Lubridate & Tidytext

Athanasios Paschos, Florian Nemetz & Kaja Benz

3th of June 2019

Introduction - Specifying Dates

Example:

Introduction - Specifying Dates

Example:

x <- "23-10-2018"

str(x)   
##  chr "23-10-2018"
#  first possible function to import dates 
y <- as.Date(x) 
y
## [1] "0023-10-20"
str(y) 
##  Date[1:1], format: "0023-10-20"

Introduction - With the right format

library(tidyverse)
x <- "2013-07-13"
  
y <- as.Date(x)

y
## [1] "2013-07-13"
str(y)    #   structure of y 
##  Date[1:1], format: "2013-07-13"
jan_12 <- as.Date("2015-01-12")
jan_12
## [1] "2015-01-12"
unclass(jan_12)
## [1] 16447

Introduction - Arithmetic and logical operators

x <- as.Date(c("2019-06-03", "2015-01-01", "1985-04-24", "2010-03-31", "1945-10-23"))
x
## [1] "2019-06-03" "2015-01-01" "1985-04-24" "2010-03-31" "1945-10-23"
min(x)
## [1] "1945-10-23"
x[1] > x[4]
## [1] TRUE
y <- x[1] - x[3]
y
## Time difference of 12458 days

Introduction- Getting datetimes into R

Examples

x <- as.POSIXct(c("2003-10-01 22:12:00", "2012-03-24 11:34:00"))
x
## [1] "2003-10-01 22:12:00 CEST" "2012-03-24 11:34:00 CET"
x1 <- as.POSIXct(c("2010-10-01 12:12:00", "2012-03-24 11:34:00"), tz = "America/Los_Angeles")
x1
## [1] "2010-10-01 12:12:00 PDT" "2012-03-24 11:34:00 PDT"
str(x1)
##  POSIXct[1:2], format: "2010-10-01 12:12:00" "2012-03-24 11:34:00"
unclass(x1)
## [1] 1285960320 1332614040
## attr(,"tzone")
## [1] "America/Los_Angeles"

Lubridate - Introduction

Lubridate has the advantage that:

  1. is simple to use,

  2. parses formats that don’t have the ISO - 8601 format

  3. allows parsing more than one date format in one vector

  4. All functions return the same time-zone “UTC”.

  5. Ignores seperators

Lubridate - Parsing functions - 1st option

Examples

library(lubridate)
x1 <- mdy(c("12.23.2009", "2/13/2000", "10231998"))  # without separators

x1
## [1] "2009-12-23" "2000-02-13" "1998-10-23"
x2 <- ymd("2018:11:30")
    
x2
## [1] "2018-11-30"
str(x2)
##  Date[1:1], format: "2018-11-30"

Examples

# two different separators 
    
x3 <- dmy("27-2.1999")   
    
x3
## [1] "1999-02-27"
x4 <- dmy("12.5.2000", "12.23.2010") 
## Warning: 1 failed to parse.
x4
## [1] "2000-05-12" NA

Lubridate - Parsing Functions - 2nd option

There is the function parse_date_time() which takes an additional argument, orders,

where you can specify the order of the components in the date.

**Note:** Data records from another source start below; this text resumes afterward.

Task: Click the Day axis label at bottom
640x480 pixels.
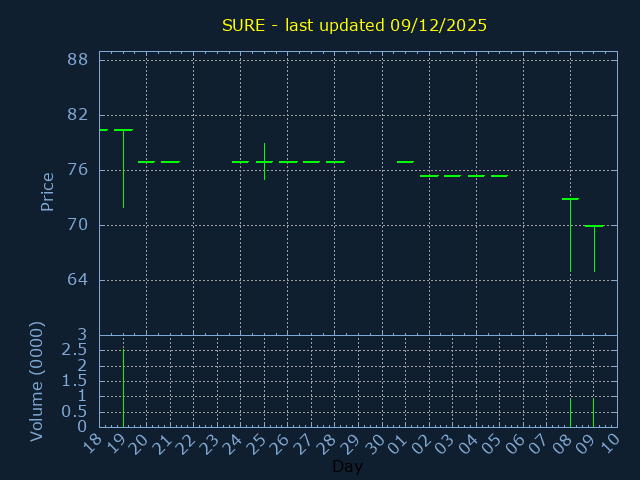Action: tap(347, 466)
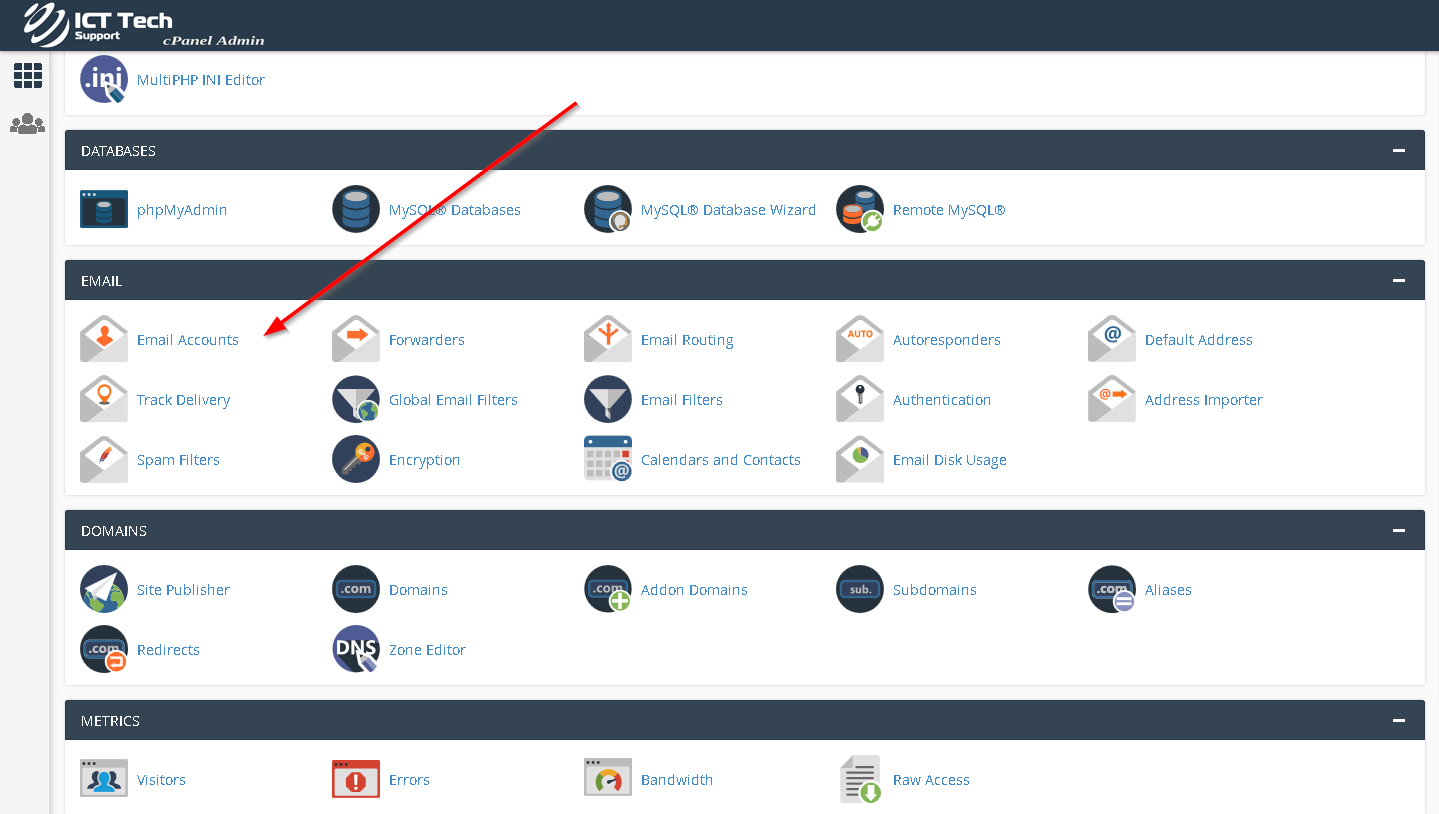Click the MultiPHP INI Editor icon
Screen dimensions: 1439x814
[x=104, y=79]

General Format : parse_date_time(x, orders = " " or c( " " ), tz = “UTC”, truncated = ,…)

Example :

# parse "2010 September 20th" 

parse_date_time("2010 September 20th", orders = "ymd")
## [1] "2010-09-20 UTC"

that would be equivalent to using the ymd() function from the previous exercise.

Lubridate - Parsing Functions - 2nd option (2)

Examples :

x <- "Monday June 1st 2001 at 5pm"

parse_date_time(x, orders = "AmdyIp")
## Warning: All formats failed to parse. No formats found.
## [1] NA
parse_date_time(c("10.23.2010", "2019-10-23"), order = c("mdy","ymd"))
## [1] "2010-10-23 UTC" "2019-10-23 UTC"

Examples

#  Specify order to include both "mdy" and "dmy"

dates <- c("October 23, 2011", "September 10, 2010", "April 26, 2012", "13 July 2011", "3 November 2014")

parse_date_time(dates, orders = c("mdy", "dmy"))
## [1] "2011-10-23 UTC" "2010-09-10 UTC" "2012-04-26 UTC" "2011-07-13 UTC"
## [5] "2014-11-03 UTC"
dates <- c("October 23, 2011", "September 10, 2010", "April 26, 2012", "13 July 2011", "3.10.2014")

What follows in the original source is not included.